FIG. 17 is a flowchart illustrating an example of prefetch control. Hereinafter, the process illustrated in FIG. 17 will be described in accordance with step numbers.

(S31) The prefetch controller 113 detects that the user has made an access request for data in the range of addresses A to A+L. For example, a computer coupled via the network 20 to the storage 10 may be considered as the user.
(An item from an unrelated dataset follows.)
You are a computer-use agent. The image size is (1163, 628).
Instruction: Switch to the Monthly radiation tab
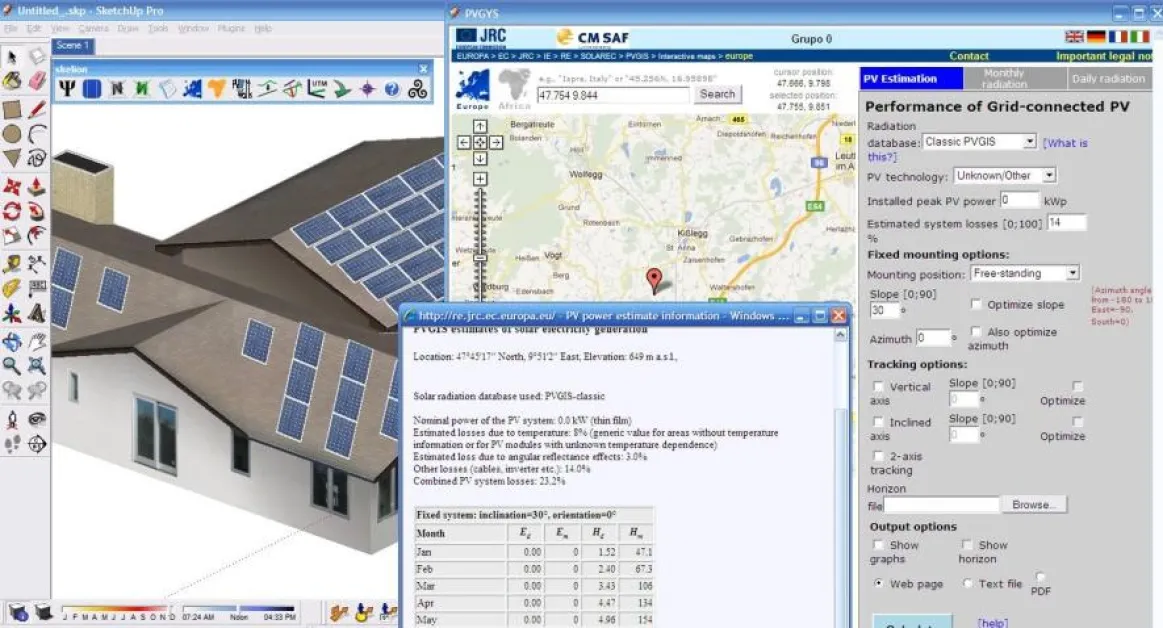pos(1004,79)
In addition, the range of addresses A to A+L indicates the range of logical addresses in the disk device 200. L represents an offset value for the logical address A, defining the endpoint of the range of addresses to be accessed.
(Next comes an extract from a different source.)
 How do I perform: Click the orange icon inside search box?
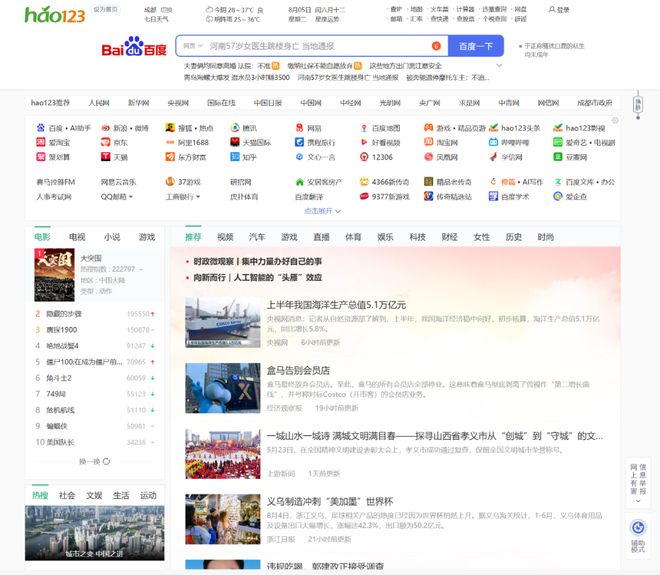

(S32) The prefetch controller 113 identifies an access management table T_k (denoted as table T_k in FIG. 17) containing A_last that is closest to the logical address A.

(S33) The prefetch controller 113 determines whether A_last<A<A_last+R holds for the access management table T_k identified in step S32. If the expression holds, the process proceeds to step S34. If the expression does not hold, the process proceeds to step S40.

(S34) The prefetch controller 113 increments the counter C of the access management table T_k (adds one to the set value of the counter C).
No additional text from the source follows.